Resource-Conscious Modeling for Next-Day Discharge Prediction Using Clinical Notes
Summary: arXiv:2604.03498v1 Announce Type: new
Abstract
Timely discharge prediction is essential for optimizing bed turnover and resource allocation in elective spine surgery units. This study evaluates the feasibility of lightweight, fine-tuned large language models (LLMs) and traditional text-based models for predicting next-day discharge using postoperative clinical notes. We compared 13 models, including TF-IDF with XGBoost and LGBM, and compact LLMs (DistilGPT-2, Bio_ClinicalBERT) fine-tuned via LoRA. TF-IDF with LGBM achieved the best balance, with an F1-score of 0.47 for the discharge class, a recall of 0.51, and the highest AUC-ROC (0.80).
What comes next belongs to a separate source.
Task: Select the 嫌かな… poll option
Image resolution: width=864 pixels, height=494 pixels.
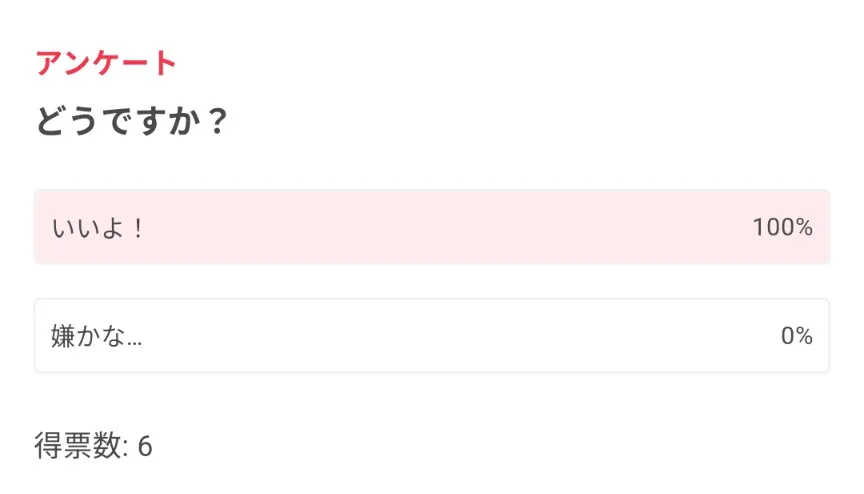Action: 431,336
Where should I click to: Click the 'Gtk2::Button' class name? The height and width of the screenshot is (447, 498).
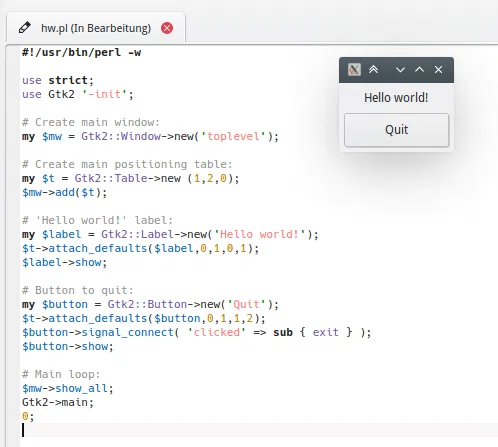pos(147,304)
While LoRA improved recall in DistilGPT2, overall transformer-based and generative models underperformed. These findings suggest interpretable, resource-efficient models may outperform compact LLMs in real-world, imbalanced clinical prediction tasks.
Introduction
The efficient management of hospital resources is a pressing concern, particularly in elective surgery departments where bed availability is critical. Predicting patient discharge is a key component in this management, enabling better planning and allocation of healthcare resources. This study focuses on the application of various modeling techniques to predict next-day discharge based on postoperative clinical notes.
Methodology
In this research, we explored a combination of traditional and modern approaches to text modeling. We examined the following methodologies:
- TF-IDF with XGBoost: A traditional machine learning approach using term frequency-inverse document frequency vectorization combined with XGBoost for classification.
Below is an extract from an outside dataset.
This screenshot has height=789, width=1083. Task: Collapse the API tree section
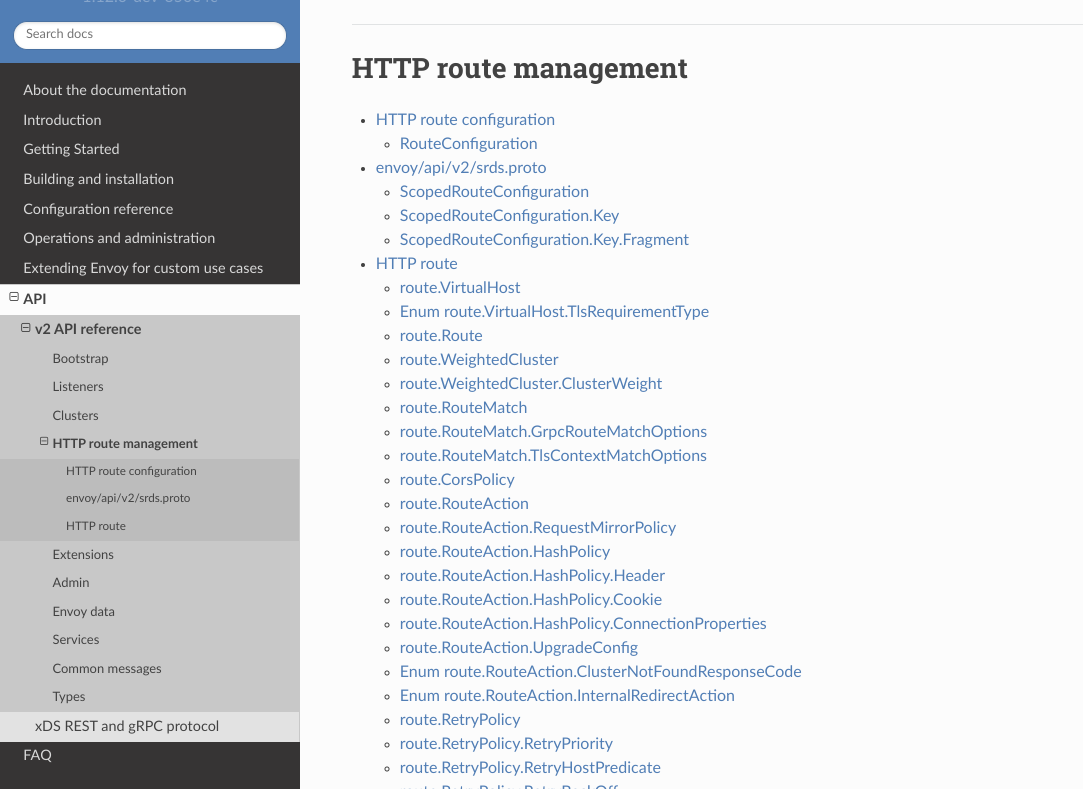coord(14,298)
- TF-IDF with LGBM: Similar to the previous method, but utilizing LightGBM for potentially improved performance.
- Lightweight LLMs: Compact versions of large language models like DistilGPT-2 and Bio_ClinicalBERT, optimized using Low-Rank Adaptation (LoRA) to enhance performance while maintaining efficiency.
Results
After extensive testing, the results highlighted the following:
- TF-IDF with LGBM achieved the best overall performance, resulting in an F1-score of 0.47 for predicting discharges.
- The recall rate for this model was 0.51, indicating a fair ability to identify patients who would be discharged the next day.
- The model also recorded the highest Area Under the Curve – Receiver Operating Characteristics (AUC-ROC) score of 0.80, indicating a strong capability in distinguishing between discharged and non-discharged patients.
- Although the LoRA technique improved the recall for DistilGPT-2, it was evident that transformer-based models generally underperformed in this specific clinical context.
Conclusion
This study underscores the importance of selecting appropriate models for clinical predictions, particularly in resource-constrained environments. The findings suggest that while compact large language models can be beneficial, traditional methods such as TF-IDF with LGBM may provide more interpretable and resource-efficient solutions for real-world clinical tasks. Future research should focus on refining these predictive models and exploring their applicability in various clinical settings.